GIVEN TASK: Please quote the passage of the news text on VoIP security flaws, starting at "The patches came" and ending at "to music publishers.".

READING TEXT:
++++++

The corporate world returned to work en masse after long holiday breaks, only to be welcomed by news of several security flaws in products that use VoIP and text messaging.

The corporate world returned to work en masse after long holiday breaks, only to be welcomed by news of several security flaws in products that use VoIP and text messaging.

The flaws affect software and hardware that support the real-time multimedia communications and processing standard, known as International Telecommunications Union (ITU) H.323. The flaws can cause products to crash or, in the case of a Microsoft security server product, allow an attacker to take control of the system.

Several other companies also produce products that may be affected, but as of midday Tuesday, only Cisco Systems and Microsoft had issued advisories and patches. The flaws were found by the United Kingdom's Internet security watchdog, the National Infrastructure Security Coordination Centre, which had been testing a variety of products used in the U.K.'s critical communications infrastructure.

Microsoft released a patch for the flaw, which affects Microsoft's Internet Security and Acceleration Server 2000--part of the Small Business Server 2000 and 2003 editions. The company also released patches for vulnerability in the Microsoft Data Access Component software in Windows 2000 and XP, along with Microsoft's SQL Server 2000 and Windows Server 2003. The flaw could allow an attacker to take over a vulnerable system--only after successfully disguising the attacking computer as an SQL server.

The patches came almost two years to the day after Bill Gates launched a program called "Trustworthy Computing," designed to focus Microsoft employees on building better security into products and on improving customer response. Although the company is beginning to make progress, according to customers, much remains to be done.

Some Microsoft customers that CNET contacted agree that the latest products show signs of improvement. But they note that the changes haven't been fully extended to products the software giant launched before the initiative, which make up the bulk of installations.

The music and the money
A dispute over royalty rights on copy-protected CDs and other types of music discs is helping to stall the release of some new music technology and could result in record labels owing tens of millions of dollars in back payments to music publishers.

++++++

DATA SEGMENT:
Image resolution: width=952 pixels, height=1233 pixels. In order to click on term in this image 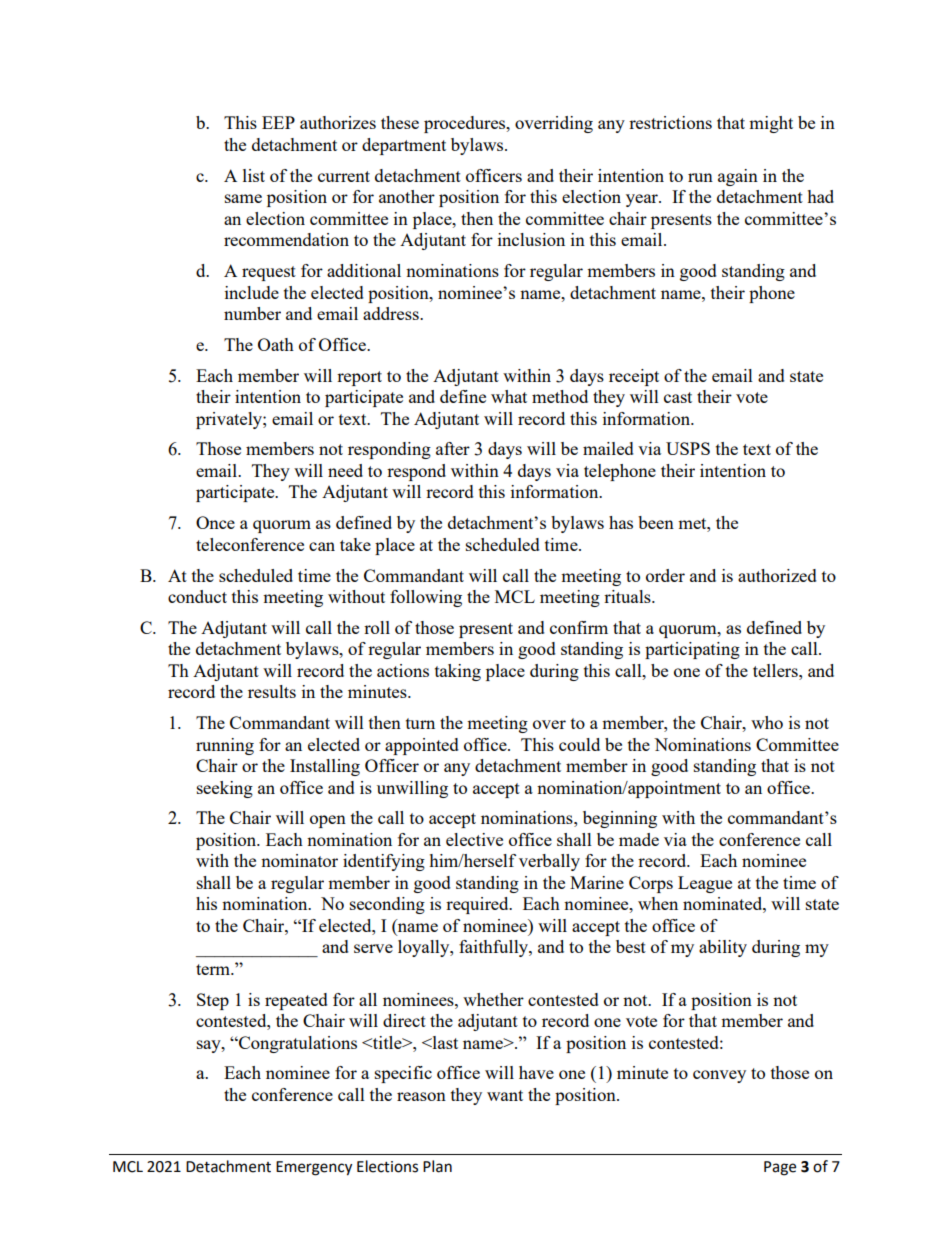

++++++

WRITTEN SOLUTION:
The patches came almost two years to the day after Bill Gates launched a program called "Trustworthy Computing," designed to focus Microsoft employees on building better security into products and on improving customer response. Although the company is beginning to make progress, according to customers, much remains to be done.

Some Microsoft customers that CNET contacted agree that the latest products show signs of improvement. But they note that the changes haven't been fully extended to products the software giant launched before the initiative, which make up the bulk of installations.

The music and the money
A dispute over royalty rights on copy-protected CDs and other types of music discs is helping to stall the release of some new music technology and could result in record labels owing tens of millions of dollars in back payments to music publishers.